_Data section_

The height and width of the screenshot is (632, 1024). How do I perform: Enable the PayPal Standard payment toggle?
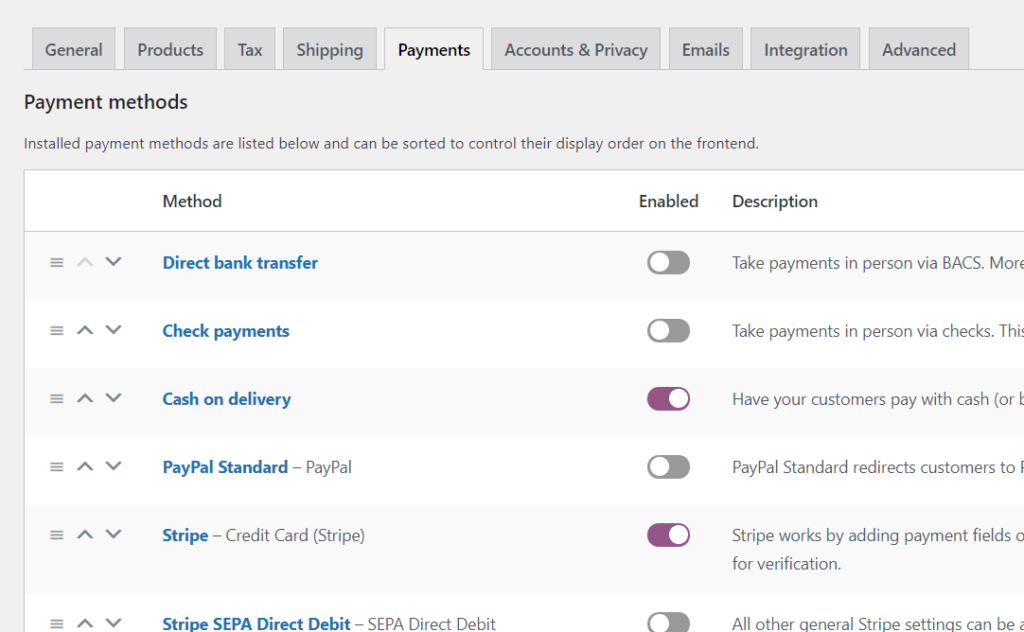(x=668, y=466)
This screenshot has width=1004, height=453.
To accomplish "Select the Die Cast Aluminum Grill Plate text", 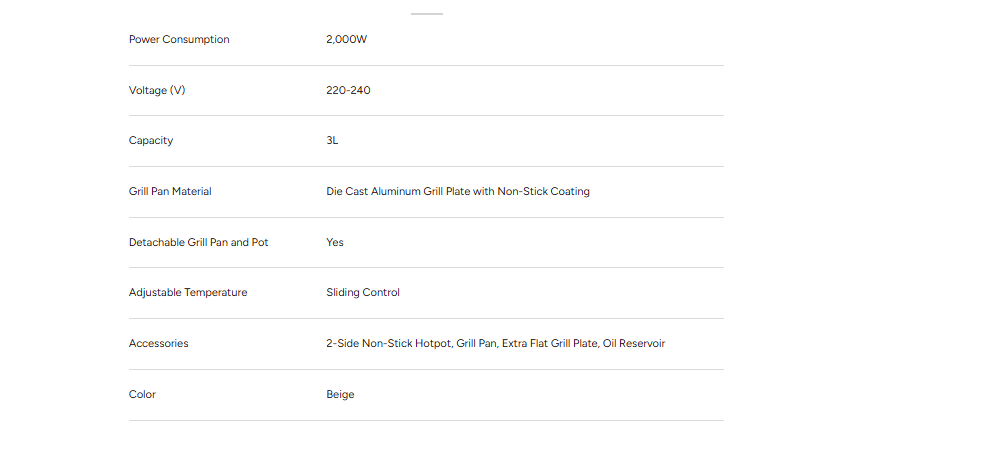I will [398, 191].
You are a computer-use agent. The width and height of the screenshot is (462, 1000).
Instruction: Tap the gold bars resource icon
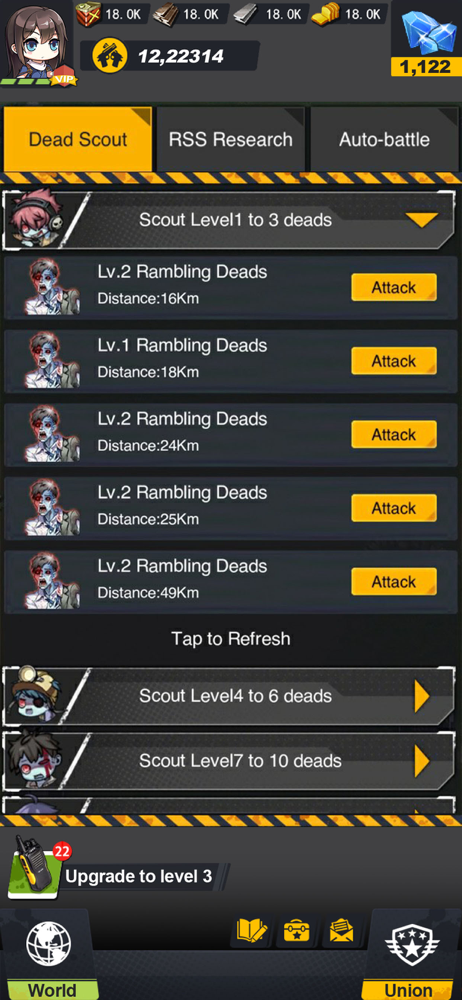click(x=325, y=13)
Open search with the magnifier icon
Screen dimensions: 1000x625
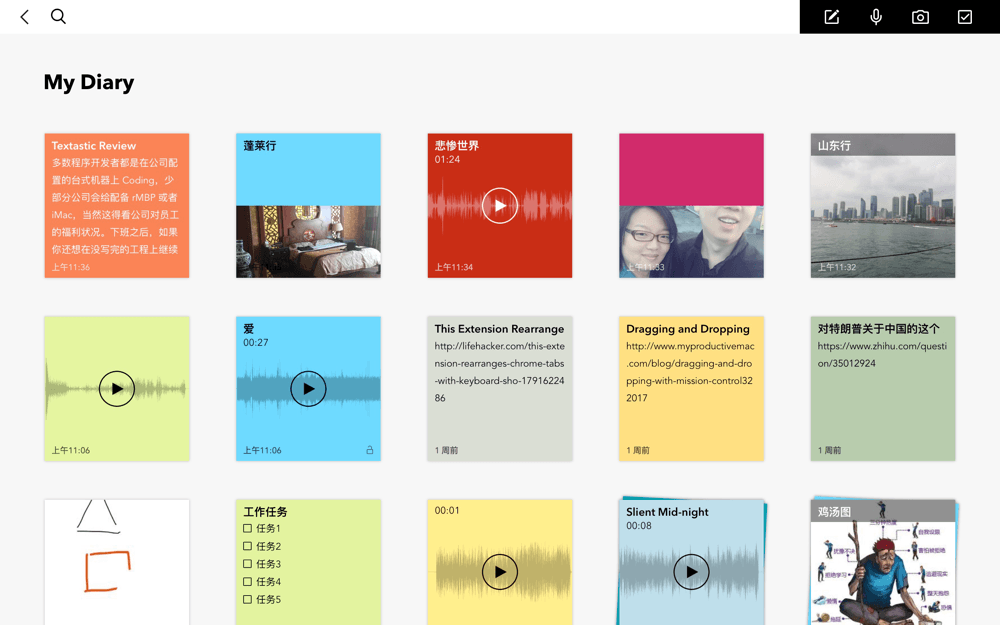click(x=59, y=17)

* * *

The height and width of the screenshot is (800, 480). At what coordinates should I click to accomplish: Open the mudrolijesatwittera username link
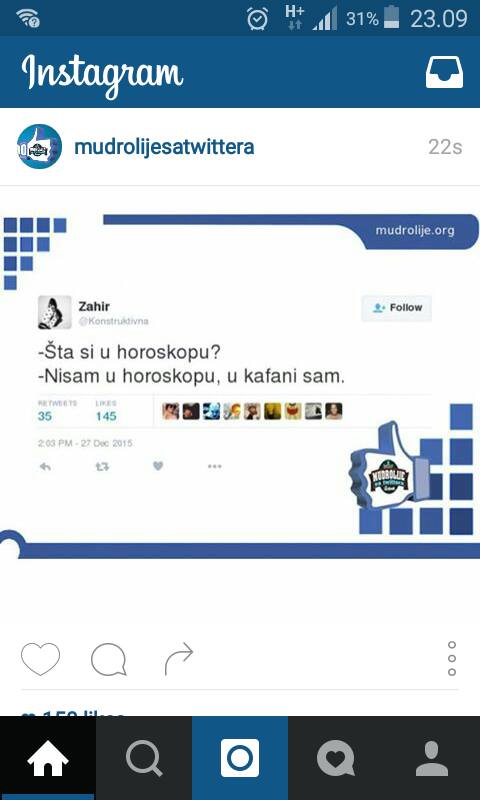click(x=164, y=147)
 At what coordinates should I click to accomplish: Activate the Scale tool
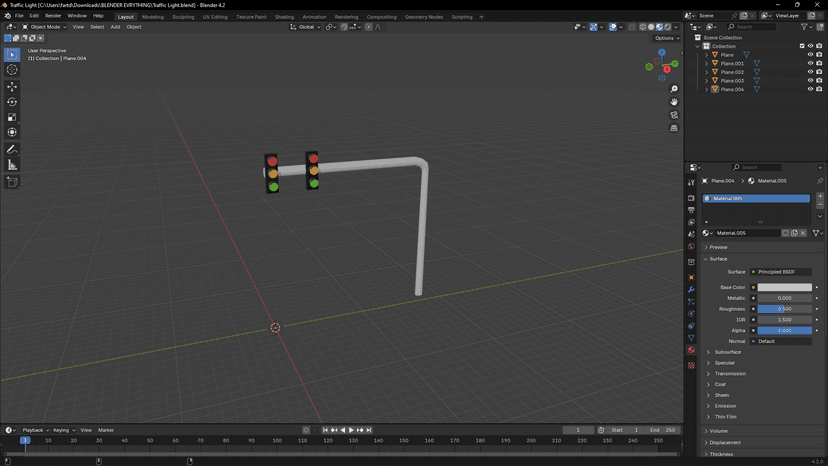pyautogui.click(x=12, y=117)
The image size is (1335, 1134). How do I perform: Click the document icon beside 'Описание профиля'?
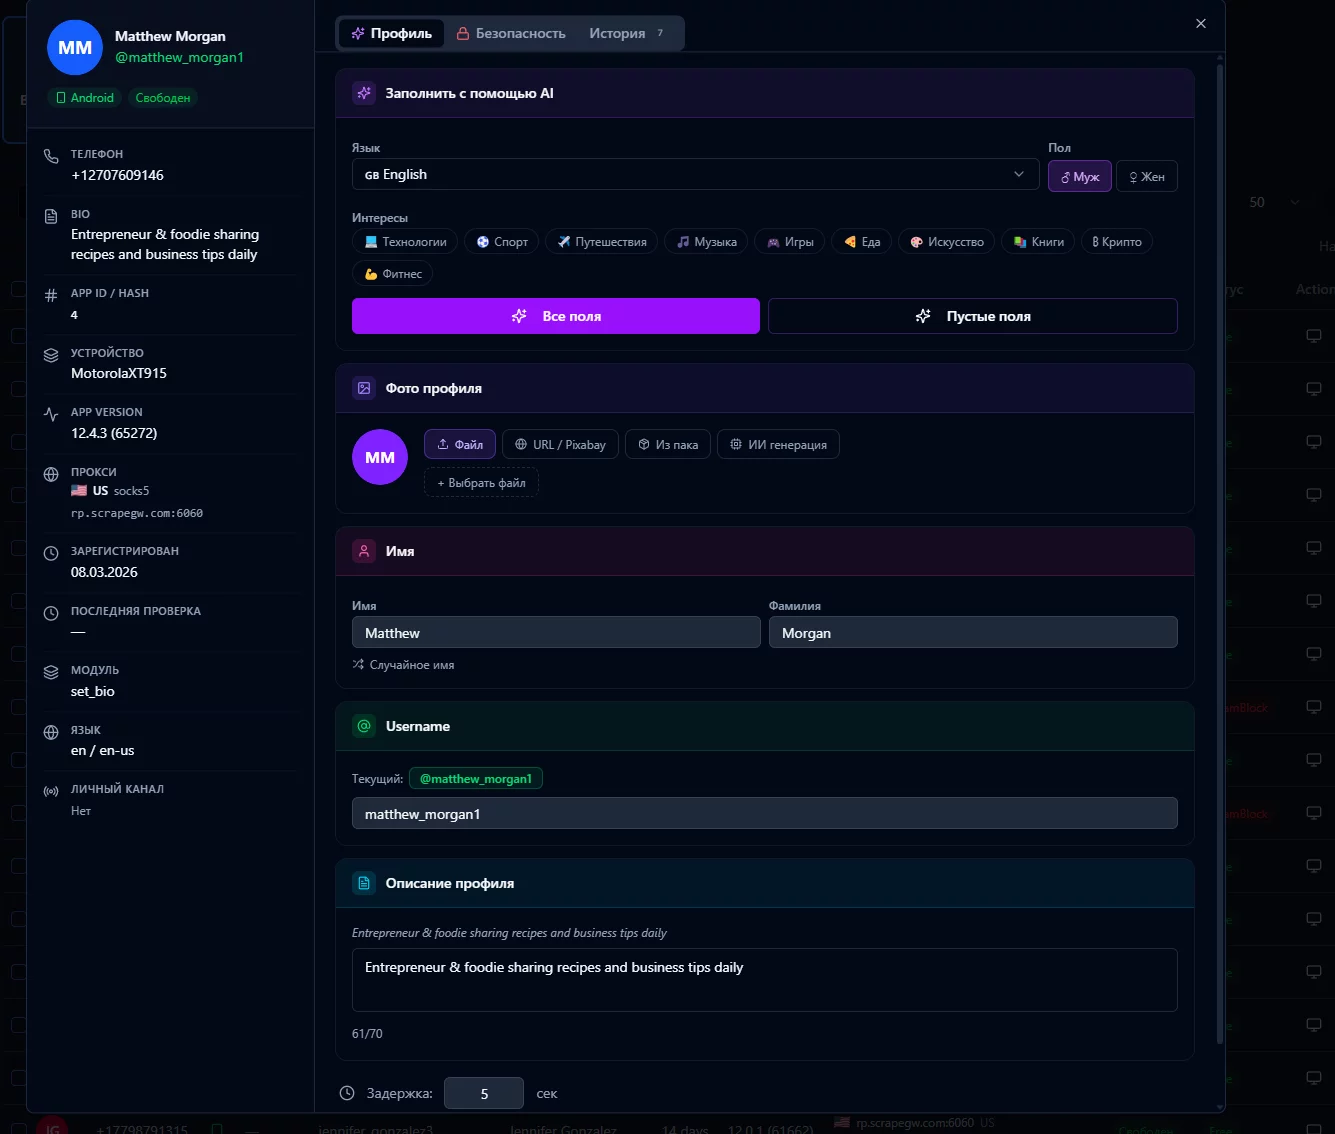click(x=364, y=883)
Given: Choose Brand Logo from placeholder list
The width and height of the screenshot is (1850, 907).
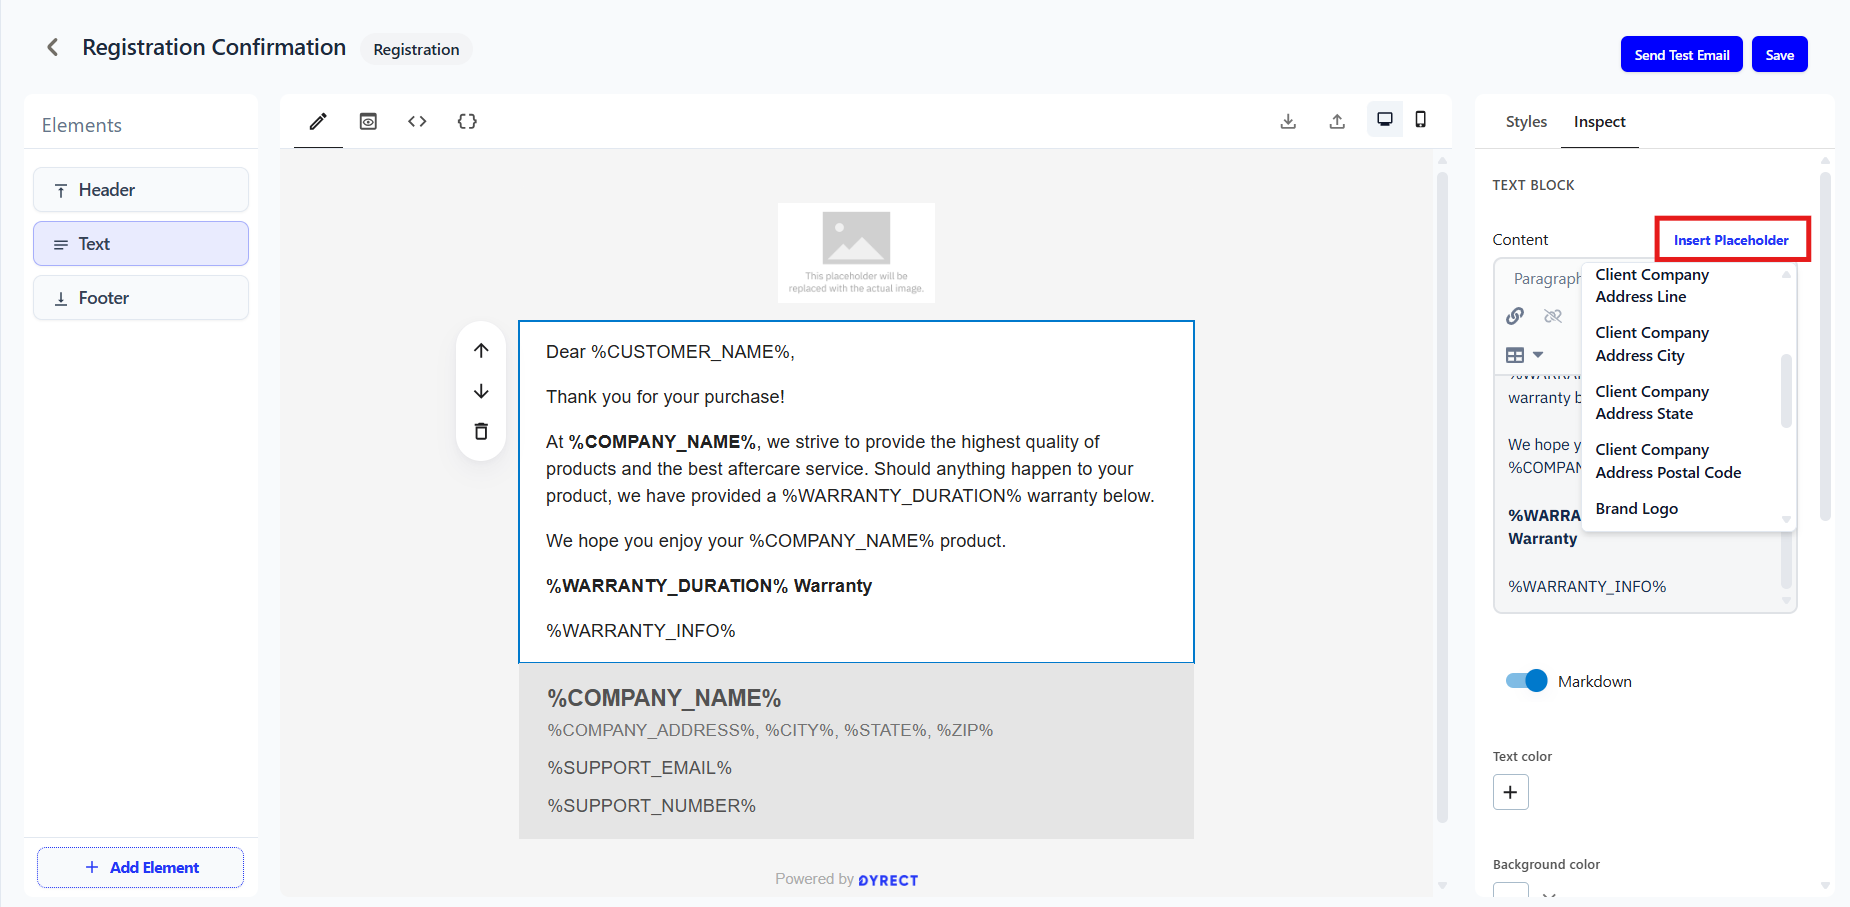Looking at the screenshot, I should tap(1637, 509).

---

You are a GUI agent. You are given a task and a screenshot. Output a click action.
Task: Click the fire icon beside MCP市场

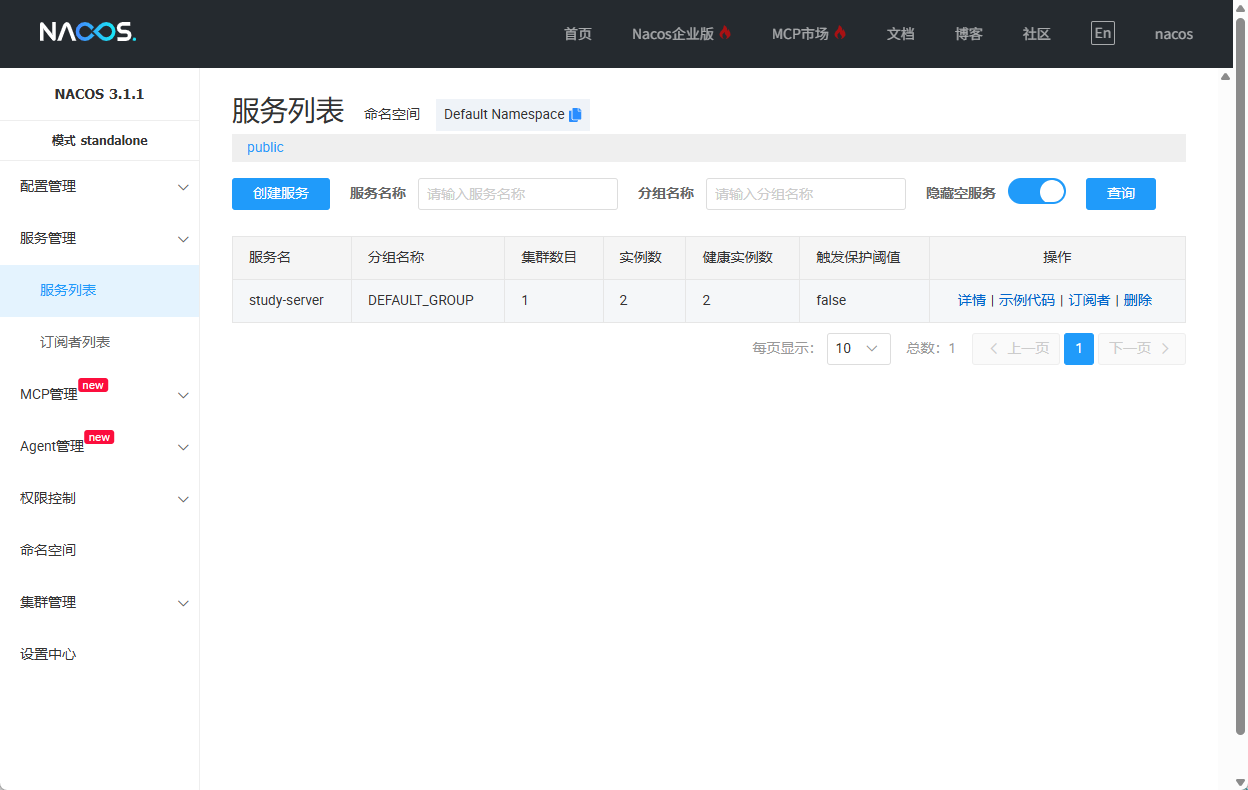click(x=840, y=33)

_What this task involves_
Lines holding "agent" in the data above: copy each of them.

_Result of this exercise_
You are a computer-use agent. The width and height of the screenshot is (462, 1000).
You are a GUI agent. You are given a task and a screenshot. Output a click action.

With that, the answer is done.